═══ Data under study

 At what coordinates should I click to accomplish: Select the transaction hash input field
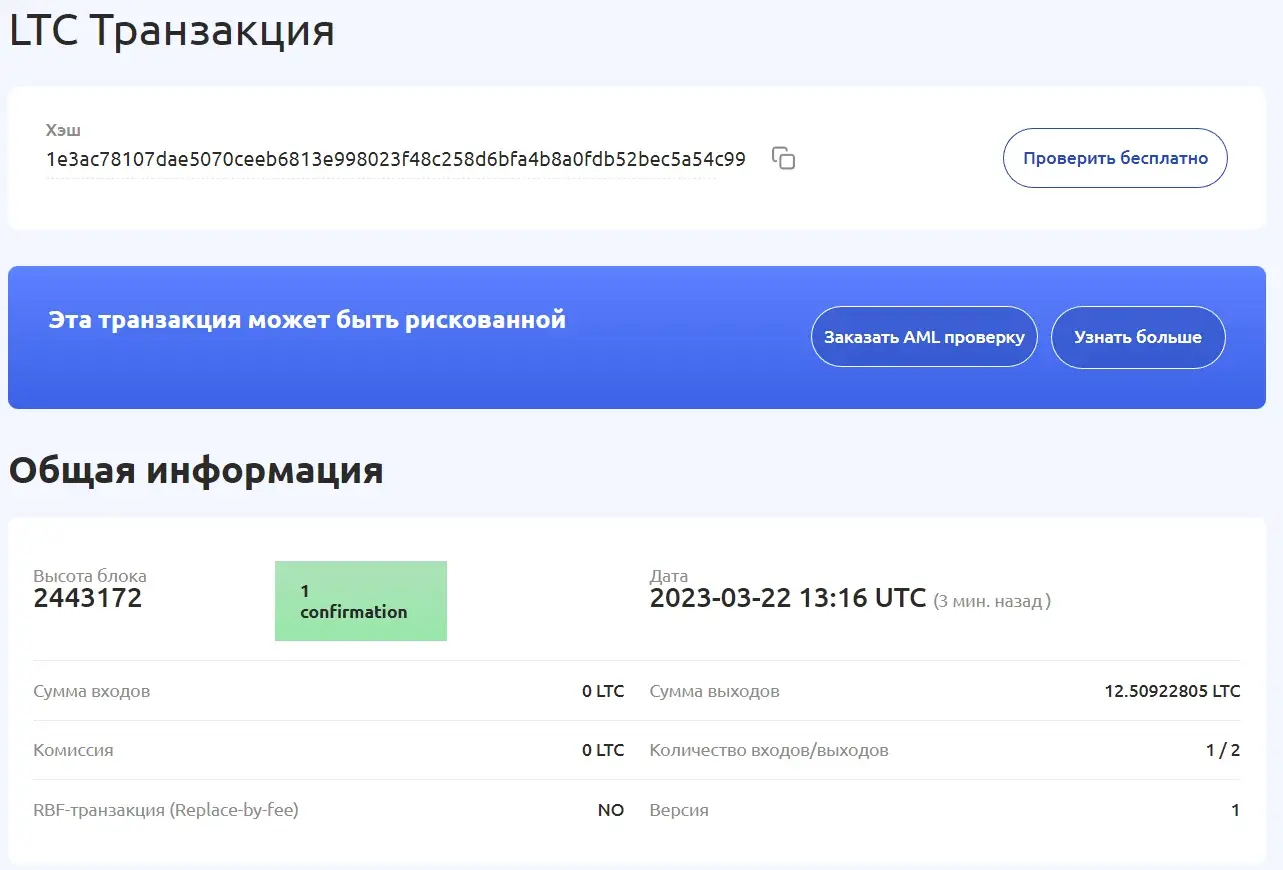coord(395,158)
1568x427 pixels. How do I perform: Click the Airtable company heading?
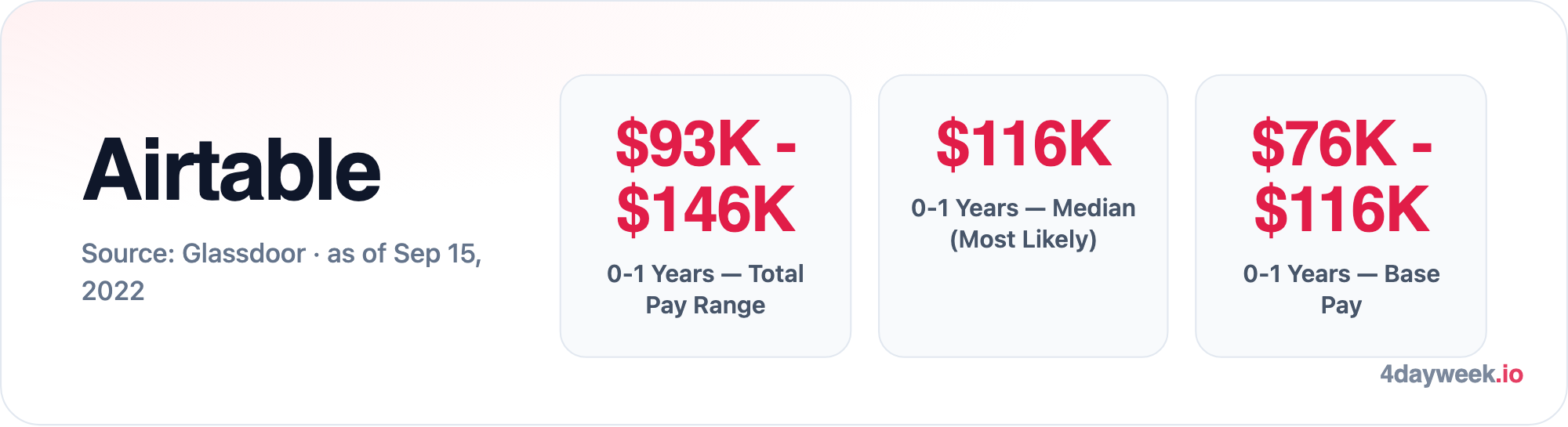pyautogui.click(x=231, y=170)
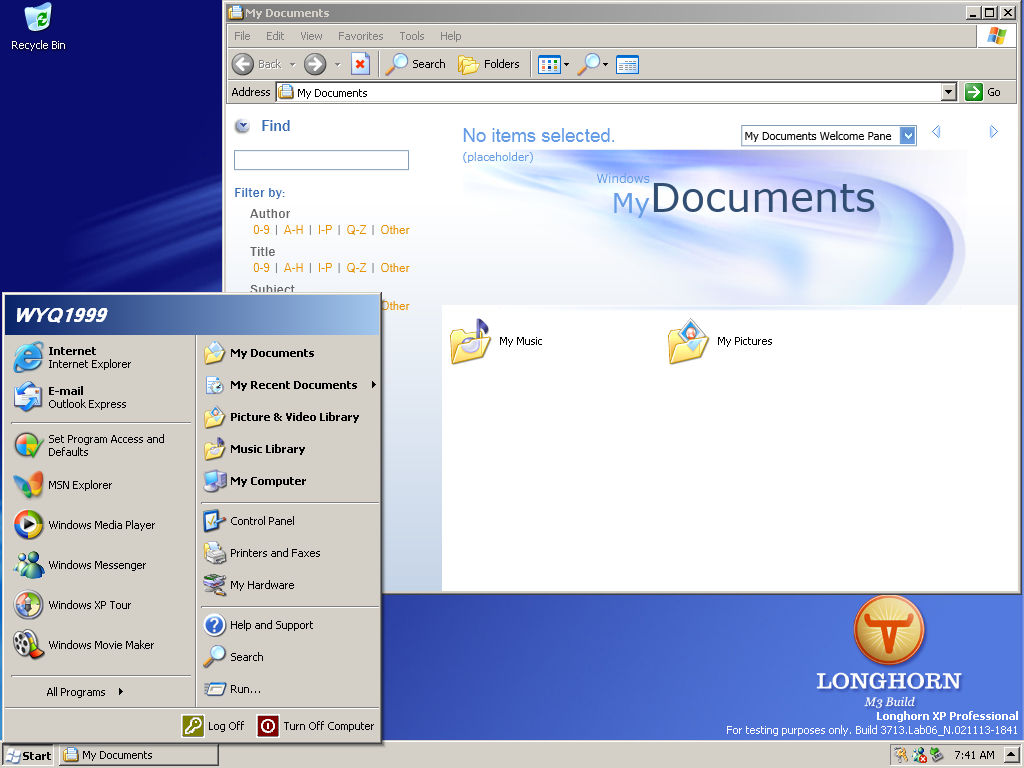Open the Tools menu

(x=412, y=36)
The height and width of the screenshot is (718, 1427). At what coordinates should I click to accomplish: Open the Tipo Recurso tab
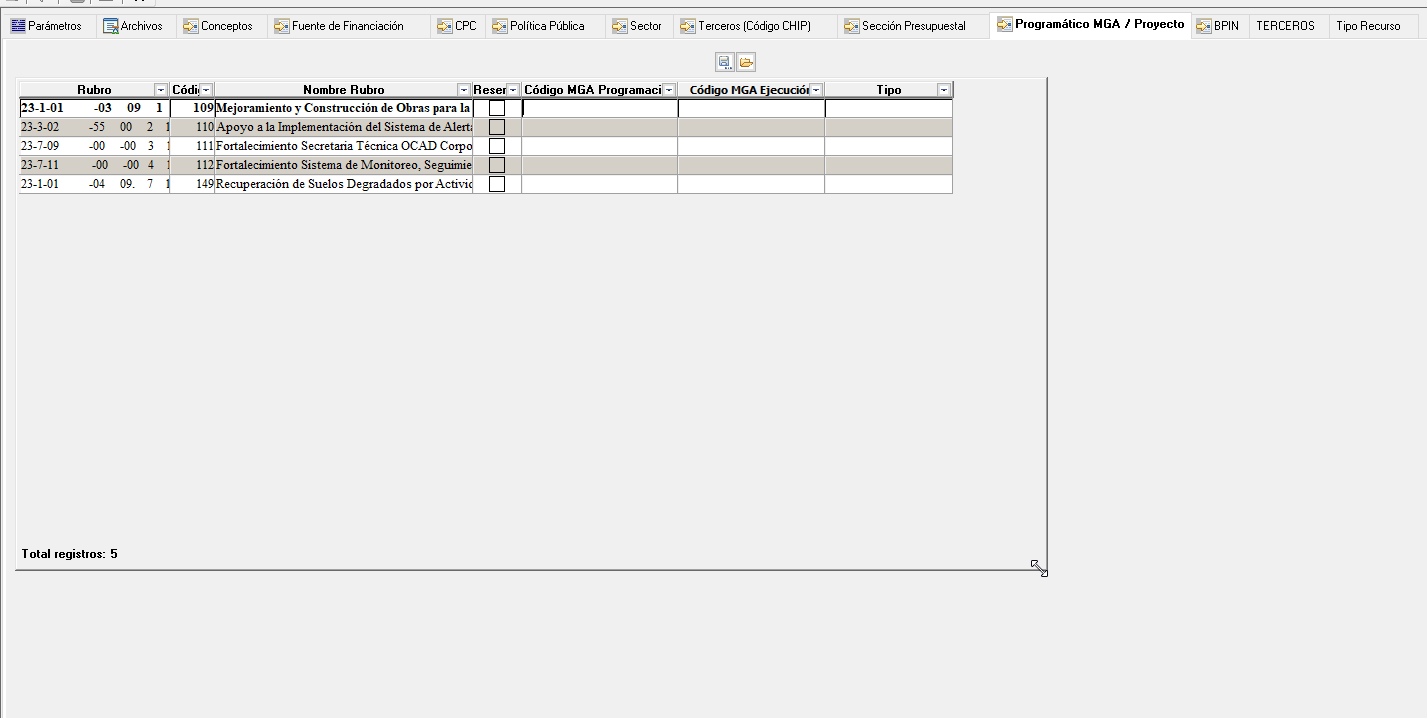point(1367,26)
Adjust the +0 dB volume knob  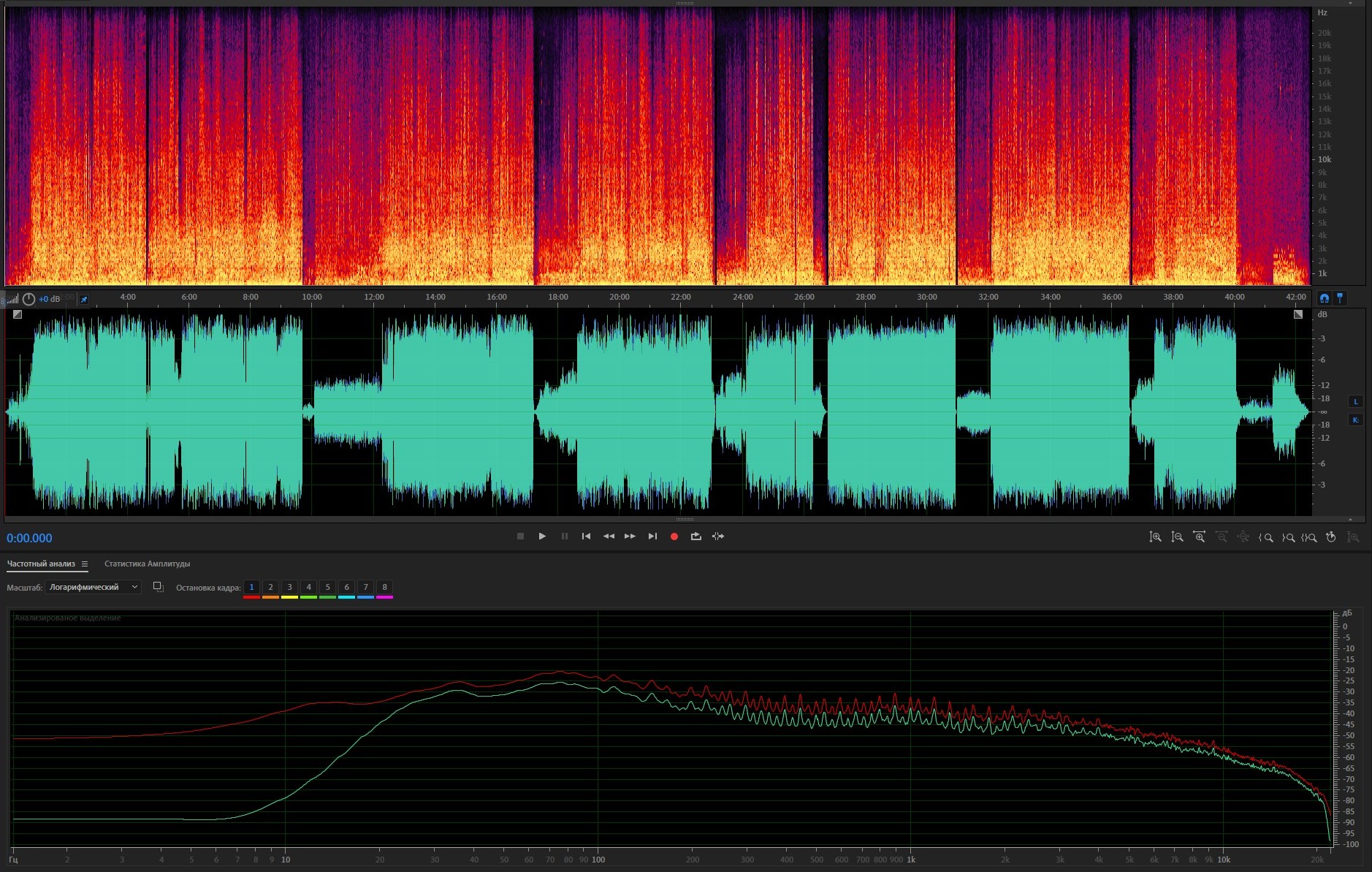click(28, 299)
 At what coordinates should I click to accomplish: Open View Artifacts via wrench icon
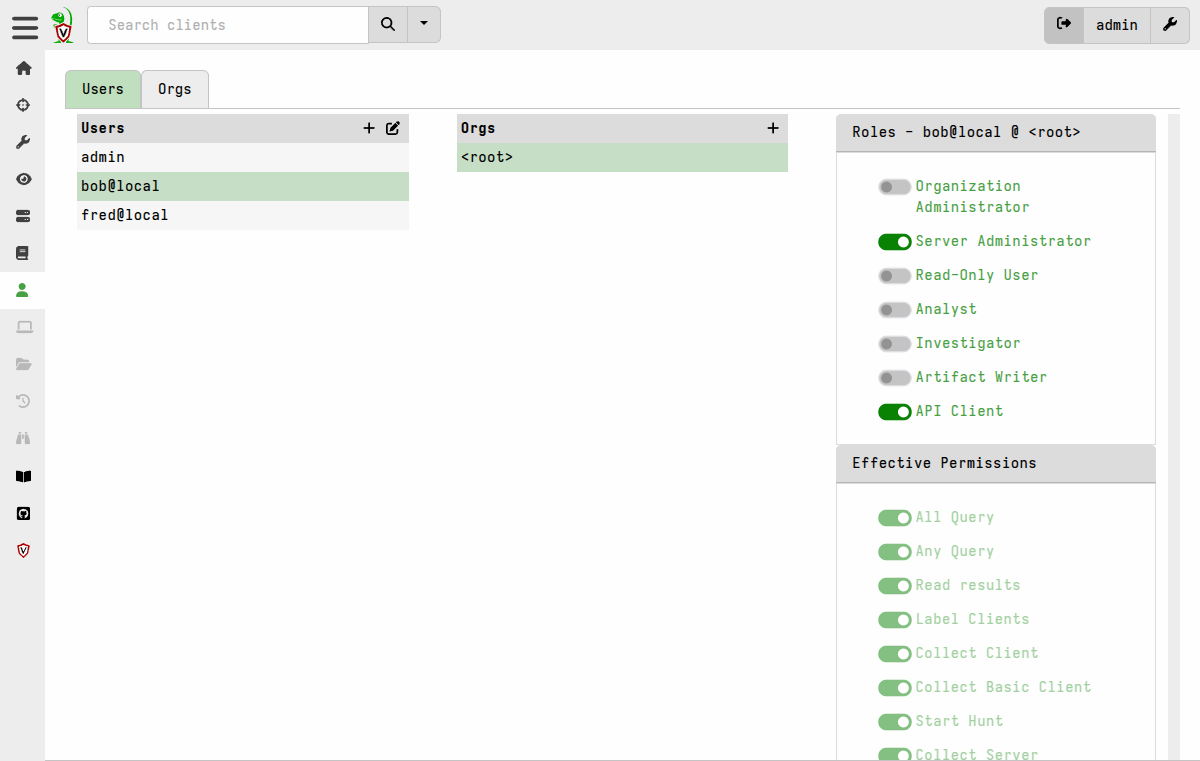coord(23,141)
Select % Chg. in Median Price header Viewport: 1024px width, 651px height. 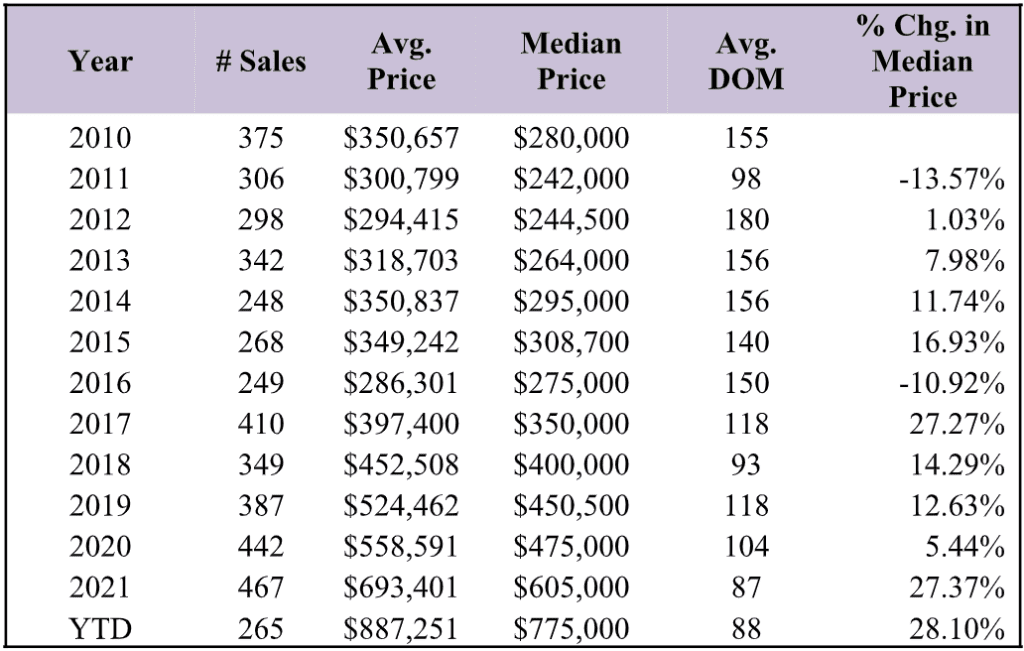(923, 61)
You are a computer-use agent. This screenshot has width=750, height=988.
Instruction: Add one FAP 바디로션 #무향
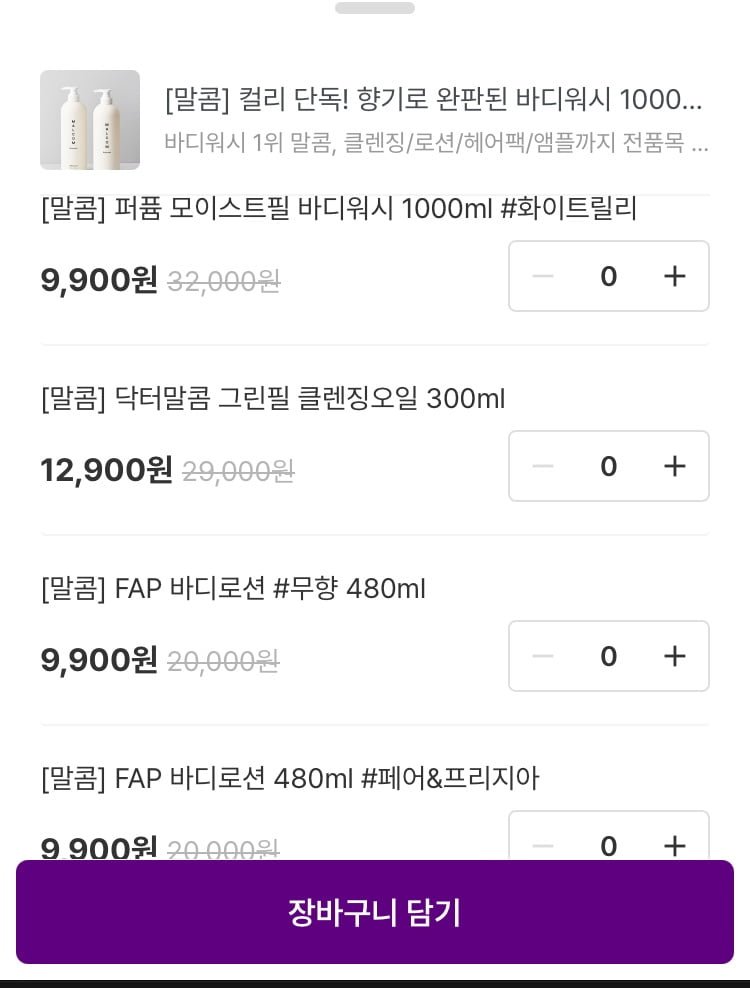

══════

# What the task requires:
Please copy, exactly and only, the lines of the listing that run from the one holding "You are a computer-use" through its last line, and exclude pictures.

# Response to the exercise:
You are a computer-use agent. This screenshot has width=750, height=988.
Instruction: Add one FAP 바디로션 #무향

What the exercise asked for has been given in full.